GOKb Data Loading Cheat Sheet

This page is designed to be a quick reference guide for the GOKb data loading and ingest process. For more detailed information on each topic, please refer to the tutorials linked within the page. If you have not already taken training, contact Jennifer Solomon, GOKb Editor, to set up a time.

Load a file into OpenRefine

  • Open OpenRefine and log into the GOKb extension. Choose Create Project from the left-hand menu. Click Browse and locate the file you want to work with. Click Next. OpenRefine will show you a preview of your data. Scan it to make sure everything looks correct.

  • If there is extra text at the top of your file, you can use the Ignore first check-box at the bottom of the screen to prevent that data from being imported.

  • Uncheck the box labeled Parse cell test into numbers, dates... This may reformat your dates and ISSNs and can't be undone after import.

  • Choose UTF-8 as your character encoding standard. This will ensure that diacritics are correctly displayed.

  • Edit your project's name using the text field at the top of the screen using the project name format: Organization Name: Package Name: YYYYMMDD (where the date indicates the date you load the project into OpenRefine).

  • Click Create Project in the top right corner. Your project will automatically open.

Check a File Into GOKb

  • Click the GOKb button located in the top right corner of the screen. Select Check in this project for the first time.

  • You will be asked to provide the Source, Provider, Name, Description, and Notes (optional). Click Save and Check In.

Clean up data in OpenRefine

Use Macros to quickly rename columns

  • Click Edit in any cell and then right-click to show the Apply Macro option.

  • Click Apply Macro and then search for the KBART column transformation or the provider name macro (ex: American Society of Chemical Engineers).

  • Double-click the KBART macro and then wait while the application processes.

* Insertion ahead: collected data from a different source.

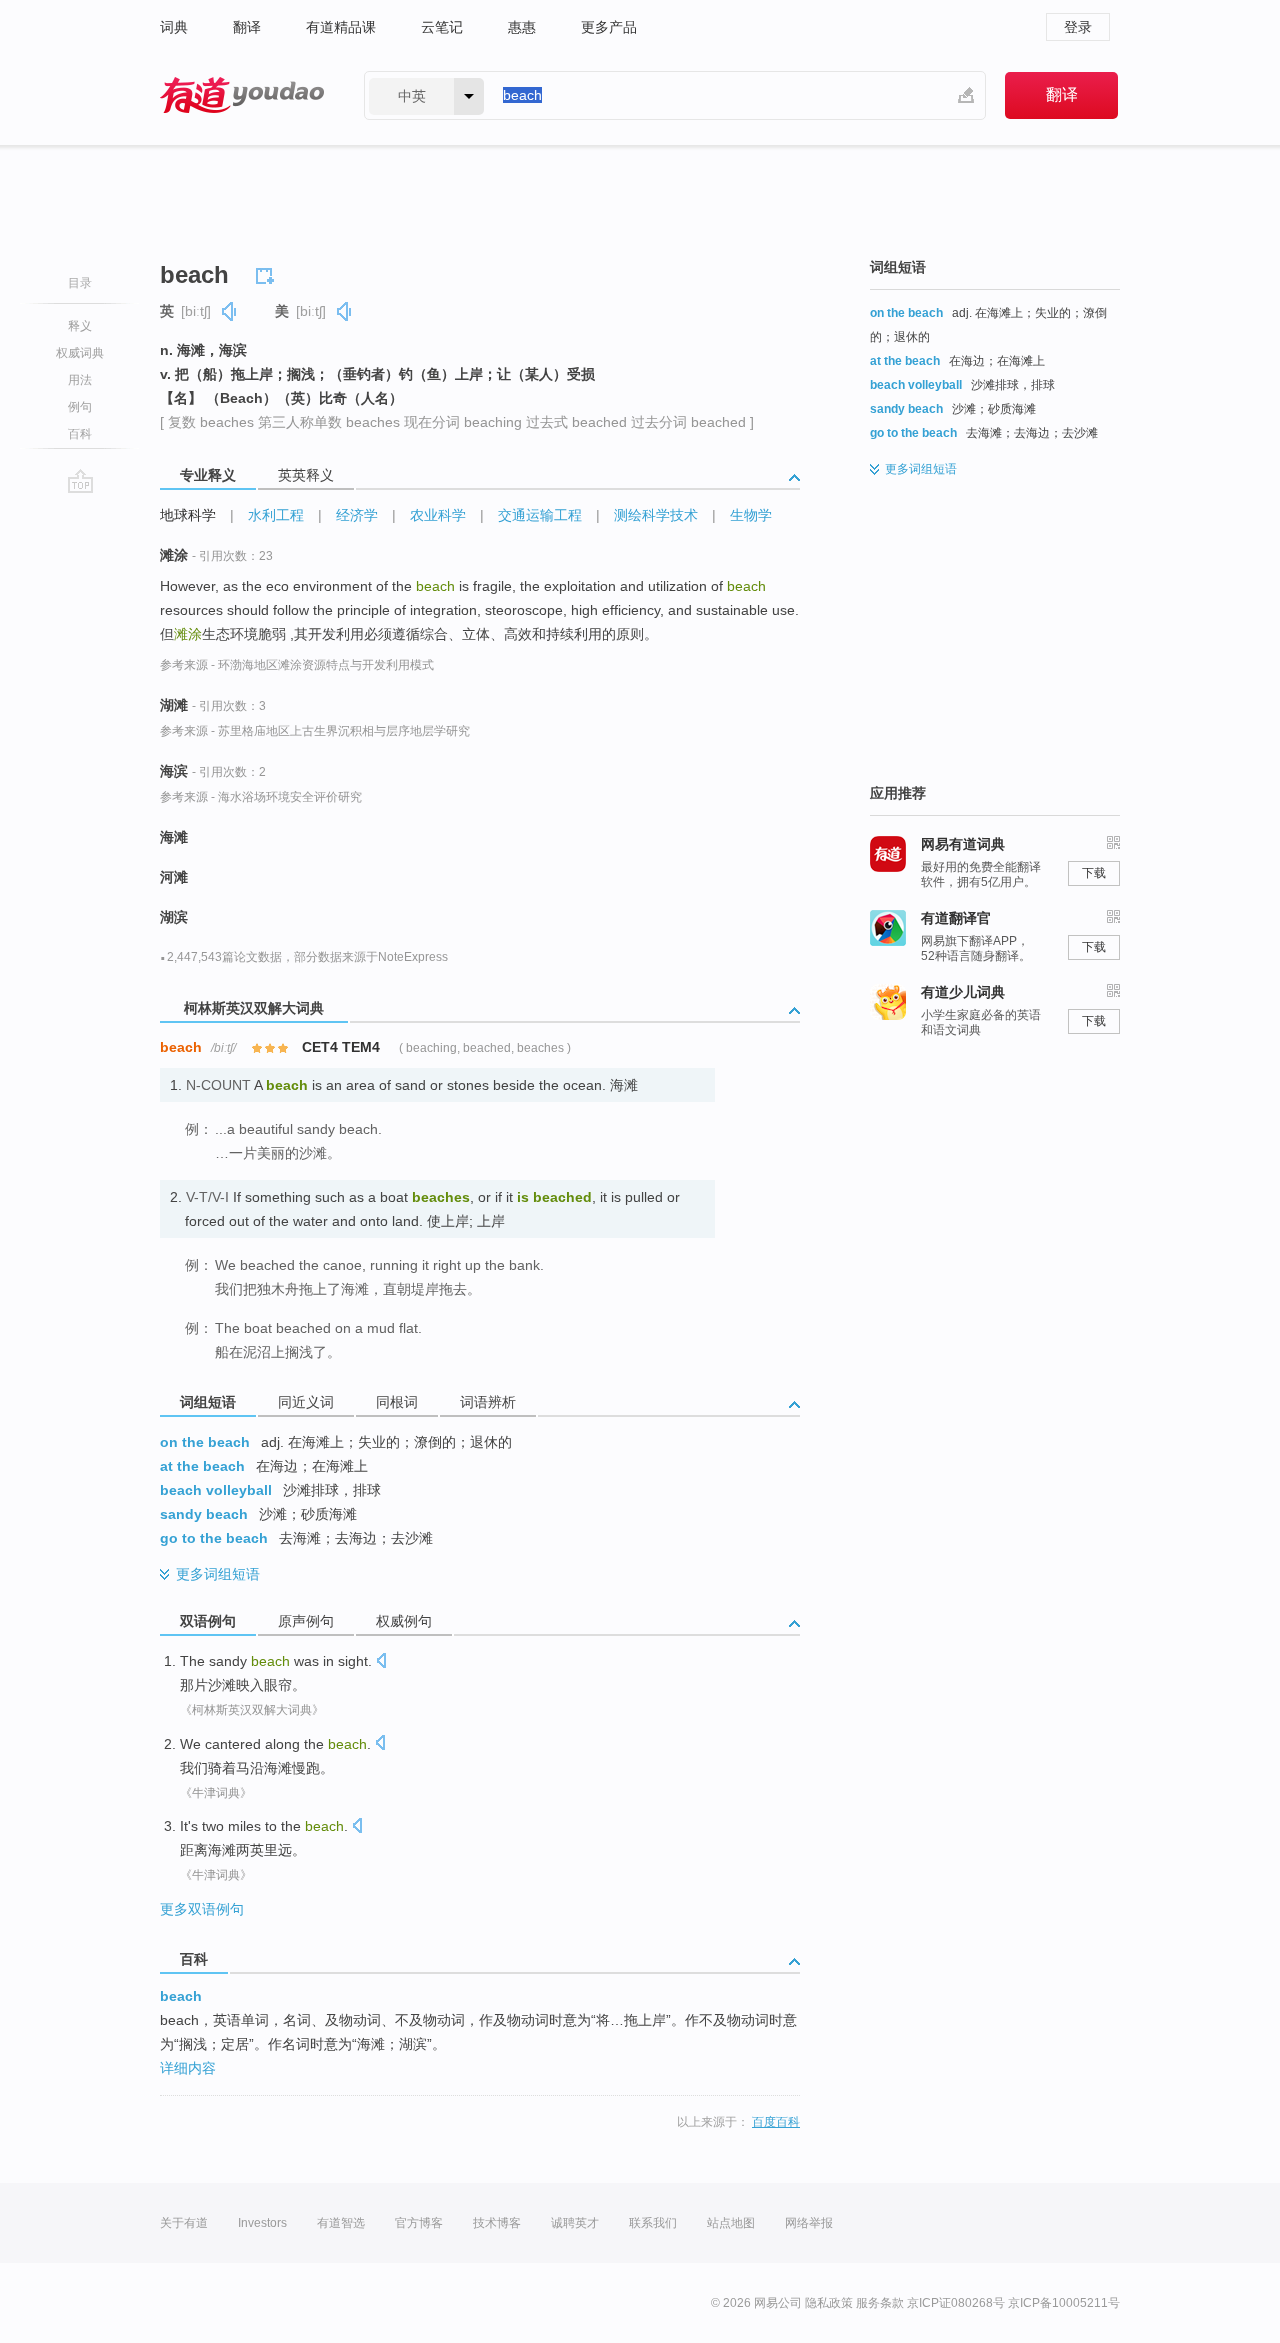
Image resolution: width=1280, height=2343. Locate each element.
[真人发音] (230, 311)
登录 (1078, 27)
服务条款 (880, 2303)
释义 (80, 326)
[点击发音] (381, 1662)
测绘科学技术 (656, 515)
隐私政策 (829, 2303)
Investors (262, 2223)
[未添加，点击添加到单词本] (268, 273)
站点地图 (731, 2223)
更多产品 (609, 27)
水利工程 (276, 515)
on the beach (205, 1442)
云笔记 (442, 27)
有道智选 (341, 2223)
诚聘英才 (575, 2223)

Your columns will be renamed and you should see several error messages disappear.

  • The following three columns will always need to be added, and will require you to look up a controlled value to populate the data: platform.host.name, package.name column, org.publisher.name

  • The following columns are optional, and you may choose to add them if your data happens to contain extra information about these fields. If you are missing this information, you can omit these columns: TIPPPayment, TIPPStatus, Title.OAStatus

  • Address remaining invalid data errors and warnings and Capture repeat errors

  • Review additional fields and load these as custom columns

Ingest a Project Into GOKb

  • In the left hand navigation pane of OpenRefine, navigate to the Errors tab. Click the Update GOKb pane. Proceed by clicking Proceed with Ingest. Make any necessary changes, then click Save and Check-In.

  • Wait until the project is 100% ingested before moving on to the GOKb web app.

Verify a package record

  • In the GOKb web application, use the Search > Packages menu to locate the package you are working with.

  • Confirm that your package name is correct. If you think that people might search for the package using a term that isn't contained in the name, add a variant name.

Update package metadata fields (upper section)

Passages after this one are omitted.